Roaring ‘Mousetrap’ turns in a big hit for Turner  

Geraldine Turner as “The Mousetrap’s” Mrs Boyle… “a great character to play, she’s so unlike me, an upper-class British woman.” Photo: Brian Geach

WHEN musical theatre star Geraldine Turner appears at The Playhouse in the 70th anniversary production of Agatha Christie’s “The Mousetrap”, her character’s reputation as “the seriously unpleasant retired magistrate, Mrs Boyle” will precede her.

“I would rather describe her as ‘misunderstood’,” Turner tells me, leaping to Mrs Boyle’s defence by phone from His Majesty’s Theatre in Perth, where they’re on tour. 

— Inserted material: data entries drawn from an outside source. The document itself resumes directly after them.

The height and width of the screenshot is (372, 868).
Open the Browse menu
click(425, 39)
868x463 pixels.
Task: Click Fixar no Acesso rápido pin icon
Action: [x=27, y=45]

“Yes, she complains a lot about things in Monkswell Manor, but she’s right… everything is relative,” Turner says.

“The Mousetrap” is the longest-running play in the world, with its 28,915th performance having taken place in November 2022. It’s also the longest-running West End show and a “must” on the calendar of tourists to London, seen by nearly 10 million people there.

The show, in which the audience is asked not to reveal “whodunnit” after leaving the theatre, was once confined to London, but in recent years the play’s performing rights have been released and it has been seen in amateur and professional productions in Canberra.

When I’m talking to Turner, they’ve already played in Sydney, Brisbane, Adelaide and Melbourne – and everywhere it’s been has been packed out.

After Canberra it will return to Brisbane, then finish up at the Riverside Theatre in Parramatta in June. 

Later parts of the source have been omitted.